**Task instructions**
Starting with the first line below, reproduce each line exactly until you have included the one bearing "Click green up".

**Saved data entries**

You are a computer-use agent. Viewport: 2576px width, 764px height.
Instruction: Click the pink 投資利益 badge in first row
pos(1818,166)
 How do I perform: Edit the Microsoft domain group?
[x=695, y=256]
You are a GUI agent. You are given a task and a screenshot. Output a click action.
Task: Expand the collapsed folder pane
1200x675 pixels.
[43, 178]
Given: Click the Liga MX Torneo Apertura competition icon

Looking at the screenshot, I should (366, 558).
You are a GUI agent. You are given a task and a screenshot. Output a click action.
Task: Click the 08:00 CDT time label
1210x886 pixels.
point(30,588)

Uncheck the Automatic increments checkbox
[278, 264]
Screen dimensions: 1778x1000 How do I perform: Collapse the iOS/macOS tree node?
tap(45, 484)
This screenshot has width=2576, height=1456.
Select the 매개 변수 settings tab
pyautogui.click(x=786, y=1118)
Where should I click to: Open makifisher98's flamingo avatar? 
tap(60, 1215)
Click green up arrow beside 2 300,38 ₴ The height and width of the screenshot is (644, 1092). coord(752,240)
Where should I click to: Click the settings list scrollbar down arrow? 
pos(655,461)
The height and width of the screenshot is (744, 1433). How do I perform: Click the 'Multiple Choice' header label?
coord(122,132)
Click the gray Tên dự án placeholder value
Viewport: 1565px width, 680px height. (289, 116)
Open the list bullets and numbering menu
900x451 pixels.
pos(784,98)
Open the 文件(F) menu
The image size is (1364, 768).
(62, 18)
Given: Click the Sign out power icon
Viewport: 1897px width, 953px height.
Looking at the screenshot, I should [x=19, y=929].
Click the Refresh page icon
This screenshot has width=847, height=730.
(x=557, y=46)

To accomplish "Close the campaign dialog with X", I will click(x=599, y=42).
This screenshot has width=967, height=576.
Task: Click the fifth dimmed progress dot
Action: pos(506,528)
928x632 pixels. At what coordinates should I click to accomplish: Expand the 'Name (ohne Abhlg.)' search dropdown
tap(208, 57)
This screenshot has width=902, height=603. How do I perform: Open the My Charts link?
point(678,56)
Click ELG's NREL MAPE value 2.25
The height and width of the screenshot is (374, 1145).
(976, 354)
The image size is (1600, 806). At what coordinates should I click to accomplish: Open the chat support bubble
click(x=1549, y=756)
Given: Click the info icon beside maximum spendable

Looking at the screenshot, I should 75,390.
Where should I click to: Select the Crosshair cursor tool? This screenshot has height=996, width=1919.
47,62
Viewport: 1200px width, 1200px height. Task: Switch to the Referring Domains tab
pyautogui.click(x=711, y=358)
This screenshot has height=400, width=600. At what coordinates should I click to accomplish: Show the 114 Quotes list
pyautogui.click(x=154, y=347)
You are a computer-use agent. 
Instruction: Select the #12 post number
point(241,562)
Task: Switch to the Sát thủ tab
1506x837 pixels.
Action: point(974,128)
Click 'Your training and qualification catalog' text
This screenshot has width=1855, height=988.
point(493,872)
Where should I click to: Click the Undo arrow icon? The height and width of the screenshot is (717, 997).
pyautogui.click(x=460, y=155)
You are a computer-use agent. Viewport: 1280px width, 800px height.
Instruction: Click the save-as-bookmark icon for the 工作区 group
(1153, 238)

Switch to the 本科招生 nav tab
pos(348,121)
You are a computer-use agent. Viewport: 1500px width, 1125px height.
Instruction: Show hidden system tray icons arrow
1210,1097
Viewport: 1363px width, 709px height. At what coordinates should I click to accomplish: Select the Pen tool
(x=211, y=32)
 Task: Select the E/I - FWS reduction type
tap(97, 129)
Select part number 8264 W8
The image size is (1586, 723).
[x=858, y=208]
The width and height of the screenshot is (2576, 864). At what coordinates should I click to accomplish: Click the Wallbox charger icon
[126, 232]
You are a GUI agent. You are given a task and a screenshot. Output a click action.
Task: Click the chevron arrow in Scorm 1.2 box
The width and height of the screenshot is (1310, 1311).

**Answer box**
You are a computer-use agent. Viewport: 2576px width, 764px height.
Instruction: Click the pink 投資利益 badge in first row
pos(1818,166)
 How do I perform: Edit the Microsoft domain group?
[x=695, y=256]
You are a GUI agent. You are given a task and a screenshot. Output a click action.
Task: Expand the collapsed folder pane
1200x675 pixels.
[43, 178]
Given: Click the Liga MX Torneo Apertura competition icon

Looking at the screenshot, I should (366, 558).
You are a GUI agent. You are given a task and a screenshot. Output a click action.
Task: Click the 08:00 CDT time label
1210x886 pixels.
point(30,588)

Uncheck the Automatic increments checkbox
[278, 264]
Screen dimensions: 1778x1000 How do I perform: Collapse the iOS/macOS tree node?
tap(45, 484)
This screenshot has width=2576, height=1456.
Select the 매개 변수 settings tab
pyautogui.click(x=786, y=1118)
Where should I click to: Open makifisher98's flamingo avatar? 
tap(60, 1215)
Click green up arrow beside 2 300,38 ₴ The height and width of the screenshot is (644, 1092). coord(752,240)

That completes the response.